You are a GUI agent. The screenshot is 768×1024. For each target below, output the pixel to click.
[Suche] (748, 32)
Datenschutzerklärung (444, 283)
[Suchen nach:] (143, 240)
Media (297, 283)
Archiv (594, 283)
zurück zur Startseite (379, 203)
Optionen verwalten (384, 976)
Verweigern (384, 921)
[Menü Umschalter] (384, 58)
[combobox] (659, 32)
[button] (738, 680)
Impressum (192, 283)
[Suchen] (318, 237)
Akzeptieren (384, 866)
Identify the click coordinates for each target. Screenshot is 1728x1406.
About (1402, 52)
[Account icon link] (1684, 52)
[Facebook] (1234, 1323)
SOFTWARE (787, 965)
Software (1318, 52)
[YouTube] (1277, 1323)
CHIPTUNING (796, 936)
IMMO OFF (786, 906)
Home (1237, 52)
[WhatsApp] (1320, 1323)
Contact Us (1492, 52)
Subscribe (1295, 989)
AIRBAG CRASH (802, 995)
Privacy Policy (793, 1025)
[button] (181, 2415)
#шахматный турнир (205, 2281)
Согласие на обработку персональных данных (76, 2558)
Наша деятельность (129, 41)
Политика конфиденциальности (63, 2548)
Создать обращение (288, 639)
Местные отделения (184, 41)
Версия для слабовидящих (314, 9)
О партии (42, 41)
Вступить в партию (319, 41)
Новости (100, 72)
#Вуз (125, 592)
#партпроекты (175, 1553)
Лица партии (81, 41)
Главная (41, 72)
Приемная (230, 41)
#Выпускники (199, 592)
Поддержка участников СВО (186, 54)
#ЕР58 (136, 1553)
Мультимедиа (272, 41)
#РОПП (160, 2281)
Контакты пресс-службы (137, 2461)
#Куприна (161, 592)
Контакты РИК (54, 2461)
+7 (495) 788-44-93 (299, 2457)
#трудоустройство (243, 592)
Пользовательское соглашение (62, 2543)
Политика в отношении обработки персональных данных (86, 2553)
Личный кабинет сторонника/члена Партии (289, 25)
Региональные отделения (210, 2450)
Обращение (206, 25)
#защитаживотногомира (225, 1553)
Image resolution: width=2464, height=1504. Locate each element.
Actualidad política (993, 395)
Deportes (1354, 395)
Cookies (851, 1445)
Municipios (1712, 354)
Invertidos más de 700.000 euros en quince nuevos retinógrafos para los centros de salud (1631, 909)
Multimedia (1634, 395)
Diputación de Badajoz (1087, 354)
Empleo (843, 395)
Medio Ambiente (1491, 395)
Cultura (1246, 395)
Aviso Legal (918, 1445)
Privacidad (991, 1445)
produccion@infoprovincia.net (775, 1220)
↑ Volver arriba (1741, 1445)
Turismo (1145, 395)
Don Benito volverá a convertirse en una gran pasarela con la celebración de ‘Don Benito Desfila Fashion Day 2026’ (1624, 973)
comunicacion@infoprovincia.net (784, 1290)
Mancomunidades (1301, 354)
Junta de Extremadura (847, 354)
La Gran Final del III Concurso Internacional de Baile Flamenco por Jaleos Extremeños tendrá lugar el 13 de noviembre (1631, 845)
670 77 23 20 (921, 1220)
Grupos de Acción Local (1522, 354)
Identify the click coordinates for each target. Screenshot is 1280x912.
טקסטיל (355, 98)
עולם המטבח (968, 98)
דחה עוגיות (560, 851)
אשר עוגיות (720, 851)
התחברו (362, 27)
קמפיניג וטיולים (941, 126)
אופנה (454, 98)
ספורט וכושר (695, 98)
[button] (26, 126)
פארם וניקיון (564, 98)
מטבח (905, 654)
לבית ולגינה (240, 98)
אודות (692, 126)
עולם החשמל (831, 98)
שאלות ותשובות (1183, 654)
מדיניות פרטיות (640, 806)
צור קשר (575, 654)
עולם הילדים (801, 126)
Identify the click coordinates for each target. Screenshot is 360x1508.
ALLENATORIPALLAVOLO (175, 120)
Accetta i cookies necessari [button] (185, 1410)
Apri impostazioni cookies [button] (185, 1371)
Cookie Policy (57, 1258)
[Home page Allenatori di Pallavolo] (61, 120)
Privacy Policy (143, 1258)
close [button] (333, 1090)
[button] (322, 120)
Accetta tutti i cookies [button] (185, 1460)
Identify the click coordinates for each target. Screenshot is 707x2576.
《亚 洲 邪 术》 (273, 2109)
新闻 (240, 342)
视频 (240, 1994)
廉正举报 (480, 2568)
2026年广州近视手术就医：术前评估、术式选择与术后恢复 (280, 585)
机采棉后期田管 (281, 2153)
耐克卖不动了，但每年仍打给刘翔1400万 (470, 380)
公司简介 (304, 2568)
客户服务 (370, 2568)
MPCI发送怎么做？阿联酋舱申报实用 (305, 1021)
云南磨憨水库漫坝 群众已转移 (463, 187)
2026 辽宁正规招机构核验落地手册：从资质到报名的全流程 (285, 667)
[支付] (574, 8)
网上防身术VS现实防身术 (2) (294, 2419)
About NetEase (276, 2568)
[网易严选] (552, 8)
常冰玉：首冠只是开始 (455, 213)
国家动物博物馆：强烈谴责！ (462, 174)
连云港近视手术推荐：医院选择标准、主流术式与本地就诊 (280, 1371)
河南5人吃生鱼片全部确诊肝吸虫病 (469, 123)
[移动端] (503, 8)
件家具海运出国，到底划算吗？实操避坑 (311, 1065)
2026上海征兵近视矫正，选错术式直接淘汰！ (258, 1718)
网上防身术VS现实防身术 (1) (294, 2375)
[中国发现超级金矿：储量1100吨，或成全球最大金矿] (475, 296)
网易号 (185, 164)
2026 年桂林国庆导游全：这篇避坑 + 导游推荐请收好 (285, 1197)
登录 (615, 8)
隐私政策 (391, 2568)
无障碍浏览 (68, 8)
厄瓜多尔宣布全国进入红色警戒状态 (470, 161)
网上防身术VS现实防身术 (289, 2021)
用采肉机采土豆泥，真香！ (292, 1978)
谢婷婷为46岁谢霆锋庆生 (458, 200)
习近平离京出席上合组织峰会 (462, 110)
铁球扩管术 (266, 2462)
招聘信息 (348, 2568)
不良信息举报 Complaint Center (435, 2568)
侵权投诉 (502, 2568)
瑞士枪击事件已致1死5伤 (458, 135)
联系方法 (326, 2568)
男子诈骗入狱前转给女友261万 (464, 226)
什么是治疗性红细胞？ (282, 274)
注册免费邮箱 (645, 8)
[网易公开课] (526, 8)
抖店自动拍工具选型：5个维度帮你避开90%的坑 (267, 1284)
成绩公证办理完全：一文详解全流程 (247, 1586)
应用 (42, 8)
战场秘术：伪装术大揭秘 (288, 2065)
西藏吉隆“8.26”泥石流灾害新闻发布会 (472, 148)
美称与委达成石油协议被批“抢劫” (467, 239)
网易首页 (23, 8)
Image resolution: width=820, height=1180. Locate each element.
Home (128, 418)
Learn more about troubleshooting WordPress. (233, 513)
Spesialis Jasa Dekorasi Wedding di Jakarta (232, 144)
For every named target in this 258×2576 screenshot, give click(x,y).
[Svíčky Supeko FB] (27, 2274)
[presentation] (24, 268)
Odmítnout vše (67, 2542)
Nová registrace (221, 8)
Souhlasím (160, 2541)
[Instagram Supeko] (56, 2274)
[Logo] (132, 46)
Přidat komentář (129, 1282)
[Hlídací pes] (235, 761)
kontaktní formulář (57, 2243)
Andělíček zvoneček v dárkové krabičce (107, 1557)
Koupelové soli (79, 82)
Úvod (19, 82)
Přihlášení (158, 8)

__________________________________________________

- **YOUR GOAL**: Please copy the lines in the records above between the one holding "Actualidad política (993, 395)" and the one holding "Aviso Legal (918, 1445)", inclusive, exactly and with no other line.

- **SOLUTION FOR THIS PROBLEM**:
Actualidad política (993, 395)
Deportes (1354, 395)
Cookies (851, 1445)
Municipios (1712, 354)
Invertidos más de 700.000 euros en quince nuevos retinógrafos para los centros de salud (1631, 909)
Multimedia (1634, 395)
Diputación de Badajoz (1087, 354)
Empleo (843, 395)
Medio Ambiente (1491, 395)
Cultura (1246, 395)
Aviso Legal (918, 1445)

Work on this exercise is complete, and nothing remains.